Now IF this binding occurs near the site where IGF-1 needs to act, such as injured muscle we end up with a complex outside the cells waiting... like a spaceship orbiting (not really but you get the idea). If the cell bound that IGF-1 w/ a binding protein such as IGF binding protein-3 then the IGF-1 will often unbind and be pulled (attracted) to the IGF-1 receptor on the cell membrane. IGF-1 has a greater affinity (attraction) for the IGF-1 receptor then that particular binding protein.
So injured cells can secrete binding protein to trap and hold for use the free IGF-1 that travels by.

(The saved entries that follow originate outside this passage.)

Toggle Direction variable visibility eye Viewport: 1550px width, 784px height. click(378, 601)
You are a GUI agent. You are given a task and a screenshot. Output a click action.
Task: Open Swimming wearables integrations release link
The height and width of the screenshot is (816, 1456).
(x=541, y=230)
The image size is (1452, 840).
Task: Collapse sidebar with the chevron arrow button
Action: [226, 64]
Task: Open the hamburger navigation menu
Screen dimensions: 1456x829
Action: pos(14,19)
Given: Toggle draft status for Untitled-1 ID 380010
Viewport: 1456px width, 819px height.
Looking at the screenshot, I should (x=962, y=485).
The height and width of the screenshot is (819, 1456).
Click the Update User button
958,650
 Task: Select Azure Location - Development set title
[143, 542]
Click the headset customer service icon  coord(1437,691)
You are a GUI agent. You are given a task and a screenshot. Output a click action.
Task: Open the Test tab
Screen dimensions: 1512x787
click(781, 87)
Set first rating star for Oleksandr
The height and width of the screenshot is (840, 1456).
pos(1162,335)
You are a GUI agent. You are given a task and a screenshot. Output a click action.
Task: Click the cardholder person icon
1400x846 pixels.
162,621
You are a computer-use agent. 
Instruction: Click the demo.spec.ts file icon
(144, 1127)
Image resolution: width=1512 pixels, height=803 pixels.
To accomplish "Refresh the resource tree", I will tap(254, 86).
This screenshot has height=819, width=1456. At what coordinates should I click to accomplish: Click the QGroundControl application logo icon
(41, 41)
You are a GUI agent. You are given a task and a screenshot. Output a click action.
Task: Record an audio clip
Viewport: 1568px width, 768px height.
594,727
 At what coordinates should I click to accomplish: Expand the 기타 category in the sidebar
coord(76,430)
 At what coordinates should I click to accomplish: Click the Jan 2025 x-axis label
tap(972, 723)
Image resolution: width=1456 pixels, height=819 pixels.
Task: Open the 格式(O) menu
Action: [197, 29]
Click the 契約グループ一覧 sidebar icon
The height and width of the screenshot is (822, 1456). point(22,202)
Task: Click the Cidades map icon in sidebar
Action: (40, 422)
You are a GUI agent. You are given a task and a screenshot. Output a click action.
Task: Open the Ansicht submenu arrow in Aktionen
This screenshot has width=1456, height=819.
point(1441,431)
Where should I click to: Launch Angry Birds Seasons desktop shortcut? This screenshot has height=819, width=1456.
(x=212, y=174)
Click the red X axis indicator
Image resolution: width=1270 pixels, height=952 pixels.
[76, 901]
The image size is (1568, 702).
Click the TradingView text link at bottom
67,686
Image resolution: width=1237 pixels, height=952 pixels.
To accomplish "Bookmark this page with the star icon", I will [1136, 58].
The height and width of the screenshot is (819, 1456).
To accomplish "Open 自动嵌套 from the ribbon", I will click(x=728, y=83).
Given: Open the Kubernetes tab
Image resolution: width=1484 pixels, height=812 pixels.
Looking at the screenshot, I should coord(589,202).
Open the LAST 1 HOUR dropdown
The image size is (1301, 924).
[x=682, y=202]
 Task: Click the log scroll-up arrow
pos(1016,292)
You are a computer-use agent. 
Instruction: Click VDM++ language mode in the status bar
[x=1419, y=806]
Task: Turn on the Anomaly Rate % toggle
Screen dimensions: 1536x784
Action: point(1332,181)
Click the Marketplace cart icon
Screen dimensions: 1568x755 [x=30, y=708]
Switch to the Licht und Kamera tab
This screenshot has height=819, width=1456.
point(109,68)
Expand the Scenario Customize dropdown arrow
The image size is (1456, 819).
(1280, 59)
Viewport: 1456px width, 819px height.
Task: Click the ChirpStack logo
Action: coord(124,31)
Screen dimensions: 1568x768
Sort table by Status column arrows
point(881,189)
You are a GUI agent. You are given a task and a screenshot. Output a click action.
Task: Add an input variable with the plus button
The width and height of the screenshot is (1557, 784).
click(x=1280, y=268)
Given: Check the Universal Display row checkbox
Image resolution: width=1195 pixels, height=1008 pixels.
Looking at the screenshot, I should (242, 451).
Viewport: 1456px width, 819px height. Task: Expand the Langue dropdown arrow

But it can also send a binding protein to keep the IGF away... like repellant. Maybe a different binding protein or other factors are involved such as the failure to breakdown the extra-cellular matrix for penetration.
A binding protein purified from bovine kidney (MDBK) cells potently inhibited the ability of IGF-2 to stimulate DNA synthesis or protein accumulation as well as to reduce rates of protein breakdown in chick embryo fibroblasts... Since the chick embryo fibroblasts contain only the type 1 IGF receptor, the MDBK-cell binding protein must have reduced the accessibility of IGF-2 and IGF- 1 to that receptor.
See it repels potentially harmful actions.
But sometimes it repels and decreases activity and other times it attracts and increases activity. See:
Inhibiting effects on both protein breakdown responsiveness to IGF and IGF binding to cell receptors were also observed with human amniotic fluid binding protein... These results contrast with stimulatory responses on different IGF-1 actions of the same binding protein reported previously [Elgin, Busby & Clemmons (1987) Proc. Natl. Acad. Sci. U.S.A. 84, 3254-3258].
The cell decides... and I have always thought muscle injury and injury in general was an attracting event not a repelling event. I often mused about injecting IGF-1 bound to the IGF Binding Protein-3 which will bind to albumin in plasma into the injured/worked muscle. The size of this complex is too big to leave the area. It is too big to pass through the vessel walls and travel around systemically. It would sit at site and wait to be called to the injured/repairing cell... probably by factors that make travel through the matrix mortar that surrounds cells more easily traversed.
IGF-1 LR3 (altered IGF-1) and Des could not be used as they do not bind to the binding protein and would freely be taken up into the vessels blood streams.
Now des-(1-3)-IGF-1 has an increased potency BECAUSE it pretty much does not bind to binding proteins. It can not be pulled in when the cell wants nor easily repelled.
This increased potency was not associated with a comparable increase in affinity for the type 1 IGF receptor (Ballard et al., 1987, 1988). Instead, des-(1-3)-IGF-1 bound relatively poorly to proteins in media conditioned by the L6 myoblasts used for the bioassays (Bagley et al., 1989) and to a pure binding protein produced by MDBK cells (Szabo et al., 1988). We proposed that the higher potency of des-(1-3)-IGF- 1 was a result of increased concentrations of the free peptide being available for interaction with cell receptors (Szabo et al., 1988).
See that is how they are measuring potency. So in case you missed it, stated again,
The biological potencies of IGF-1, IGF-2 and des-(1-3)-IGF-I correlate inversely with their binding to proteins released into the medium by cells, so that the enhanced potency of des-(1-3)-IGF-1 is a consequence of it not binding to purified binding proteins or those released by cultured cells.
Des has a decreased affinity for the IGF receptor compared to the native ligand IGF-1. IGF-1 LR3 as well. So to be active they must be present in a high enough concentration and hope to bind to receptors where needed. However they are not discriminate.
Now studies in farm animals do show growth from IGF-1, IGF-1 LR3, Des and Insulin. Leaner tissue from the IGFs and more fat gain from insulin. So I am not saying IGFs have no growth value at high doses. I am simply mentioning how Des derives its potency and saying its activity is not targeted to an area.